INPUT: Begin
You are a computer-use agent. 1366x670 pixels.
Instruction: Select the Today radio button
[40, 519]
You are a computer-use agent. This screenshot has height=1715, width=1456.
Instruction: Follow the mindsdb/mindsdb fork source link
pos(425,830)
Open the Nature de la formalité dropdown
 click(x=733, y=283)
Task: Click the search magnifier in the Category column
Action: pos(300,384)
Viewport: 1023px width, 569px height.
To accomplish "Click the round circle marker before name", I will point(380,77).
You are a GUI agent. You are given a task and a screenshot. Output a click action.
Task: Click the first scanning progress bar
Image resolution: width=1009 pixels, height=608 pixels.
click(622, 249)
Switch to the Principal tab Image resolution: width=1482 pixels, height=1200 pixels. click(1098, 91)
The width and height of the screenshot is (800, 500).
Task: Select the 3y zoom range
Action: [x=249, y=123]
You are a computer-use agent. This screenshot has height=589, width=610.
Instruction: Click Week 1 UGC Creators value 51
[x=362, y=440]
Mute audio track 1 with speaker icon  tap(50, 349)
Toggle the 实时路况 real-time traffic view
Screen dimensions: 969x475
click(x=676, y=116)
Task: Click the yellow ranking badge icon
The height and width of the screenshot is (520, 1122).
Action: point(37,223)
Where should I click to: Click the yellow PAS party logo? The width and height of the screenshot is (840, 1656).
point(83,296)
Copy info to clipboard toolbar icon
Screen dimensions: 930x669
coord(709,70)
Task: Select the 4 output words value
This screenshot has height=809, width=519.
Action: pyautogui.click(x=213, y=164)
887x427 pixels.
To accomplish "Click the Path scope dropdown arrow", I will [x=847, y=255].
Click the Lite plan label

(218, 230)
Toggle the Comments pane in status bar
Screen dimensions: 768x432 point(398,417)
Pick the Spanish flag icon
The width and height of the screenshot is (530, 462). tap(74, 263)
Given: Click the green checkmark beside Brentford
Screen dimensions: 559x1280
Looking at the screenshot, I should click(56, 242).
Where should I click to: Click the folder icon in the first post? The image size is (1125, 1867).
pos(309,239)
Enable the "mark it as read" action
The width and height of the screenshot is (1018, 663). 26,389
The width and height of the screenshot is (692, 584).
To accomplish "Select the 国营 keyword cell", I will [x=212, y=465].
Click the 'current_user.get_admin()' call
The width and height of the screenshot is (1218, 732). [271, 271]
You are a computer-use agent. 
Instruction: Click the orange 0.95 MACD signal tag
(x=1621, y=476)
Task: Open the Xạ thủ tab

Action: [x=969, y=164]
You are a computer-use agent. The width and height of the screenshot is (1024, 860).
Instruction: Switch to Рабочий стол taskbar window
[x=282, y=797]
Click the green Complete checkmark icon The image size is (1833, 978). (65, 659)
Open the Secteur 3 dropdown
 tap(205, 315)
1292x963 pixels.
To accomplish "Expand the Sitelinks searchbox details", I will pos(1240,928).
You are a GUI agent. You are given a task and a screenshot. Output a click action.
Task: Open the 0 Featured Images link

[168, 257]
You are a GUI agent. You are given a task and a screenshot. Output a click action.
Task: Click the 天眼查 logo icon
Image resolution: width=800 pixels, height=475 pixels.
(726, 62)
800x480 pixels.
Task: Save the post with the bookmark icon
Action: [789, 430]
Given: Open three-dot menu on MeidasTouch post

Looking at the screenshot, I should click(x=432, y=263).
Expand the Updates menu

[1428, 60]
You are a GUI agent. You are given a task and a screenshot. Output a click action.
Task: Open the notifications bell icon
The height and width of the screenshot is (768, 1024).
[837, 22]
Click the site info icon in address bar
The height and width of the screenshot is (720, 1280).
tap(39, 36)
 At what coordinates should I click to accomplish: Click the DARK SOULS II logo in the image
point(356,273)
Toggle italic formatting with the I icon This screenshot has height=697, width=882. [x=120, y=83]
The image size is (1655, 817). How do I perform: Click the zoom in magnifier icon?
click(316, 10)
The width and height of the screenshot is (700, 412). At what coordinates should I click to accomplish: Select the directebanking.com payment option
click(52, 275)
INPUT: End
◆ **EXERCISE AIM**:
Copy each of the records above so that nothing differs from the original.

◆ **RESPONSE FOR THIS EXERCISE**:
You are a computer-use agent. 1366x670 pixels.
Instruction: Select the Today radio button
[40, 519]
You are a computer-use agent. This screenshot has height=1715, width=1456.
Instruction: Follow the mindsdb/mindsdb fork source link
pos(425,830)
Open the Nature de la formalité dropdown
 click(x=733, y=283)
Task: Click the search magnifier in the Category column
Action: pos(300,384)
Viewport: 1023px width, 569px height.
To accomplish "Click the round circle marker before name", I will point(380,77).
You are a GUI agent. You are given a task and a screenshot. Output a click action.
Task: Click the first scanning progress bar
Image resolution: width=1009 pixels, height=608 pixels.
click(622, 249)
Switch to the Principal tab Image resolution: width=1482 pixels, height=1200 pixels. click(1098, 91)
The width and height of the screenshot is (800, 500).
Task: Select the 3y zoom range
Action: [x=249, y=123]
You are a computer-use agent. This screenshot has height=589, width=610.
Instruction: Click Week 1 UGC Creators value 51
[x=362, y=440]
Mute audio track 1 with speaker icon  tap(50, 349)
Toggle the 实时路况 real-time traffic view
Screen dimensions: 969x475
click(x=676, y=116)
Task: Click the yellow ranking badge icon
The height and width of the screenshot is (520, 1122).
Action: point(37,223)
Where should I click to: Click the yellow PAS party logo? The width and height of the screenshot is (840, 1656).
point(83,296)
Copy info to clipboard toolbar icon
Screen dimensions: 930x669
coord(709,70)
Task: Select the 4 output words value
This screenshot has height=809, width=519.
Action: pyautogui.click(x=213, y=164)
887x427 pixels.
To accomplish "Click the Path scope dropdown arrow", I will [x=847, y=255].
Click the Lite plan label

(218, 230)
Toggle the Comments pane in status bar
Screen dimensions: 768x432 point(398,417)
Pick the Spanish flag icon
The width and height of the screenshot is (530, 462). tap(74, 263)
Given: Click the green checkmark beside Brentford
Screen dimensions: 559x1280
Looking at the screenshot, I should click(56, 242).
Where should I click to: Click the folder icon in the first post? The image size is (1125, 1867).
pos(309,239)
Enable the "mark it as read" action
The width and height of the screenshot is (1018, 663). 26,389
The width and height of the screenshot is (692, 584).
To accomplish "Select the 国营 keyword cell", I will [x=212, y=465].
Click the 'current_user.get_admin()' call
The width and height of the screenshot is (1218, 732). [271, 271]
You are a computer-use agent. 
Instruction: Click the orange 0.95 MACD signal tag
(x=1621, y=476)
Task: Open the Xạ thủ tab

Action: [x=969, y=164]
You are a computer-use agent. The width and height of the screenshot is (1024, 860).
Instruction: Switch to Рабочий стол taskbar window
[x=282, y=797]
Click the green Complete checkmark icon The image size is (1833, 978). (65, 659)
Open the Secteur 3 dropdown
 tap(205, 315)
1292x963 pixels.
To accomplish "Expand the Sitelinks searchbox details", I will pos(1240,928).
You are a GUI agent. You are given a task and a screenshot. Output a click action.
Task: Open the 0 Featured Images link

[168, 257]
You are a GUI agent. You are given a task and a screenshot. Output a click action.
Task: Click the 天眼查 logo icon
Image resolution: width=800 pixels, height=475 pixels.
(726, 62)
800x480 pixels.
Task: Save the post with the bookmark icon
Action: [789, 430]
Given: Open three-dot menu on MeidasTouch post

Looking at the screenshot, I should click(x=432, y=263).
Expand the Updates menu

[1428, 60]
You are a GUI agent. You are given a task and a screenshot. Output a click action.
Task: Open the notifications bell icon
The height and width of the screenshot is (768, 1024).
[837, 22]
Click the site info icon in address bar
The height and width of the screenshot is (720, 1280).
tap(39, 36)
 At what coordinates should I click to accomplish: Click the DARK SOULS II logo in the image
point(356,273)
Toggle italic formatting with the I icon This screenshot has height=697, width=882. [x=120, y=83]
The image size is (1655, 817). How do I perform: Click the zoom in magnifier icon?
click(316, 10)
The width and height of the screenshot is (700, 412). At what coordinates should I click to accomplish: Select the directebanking.com payment option
click(52, 275)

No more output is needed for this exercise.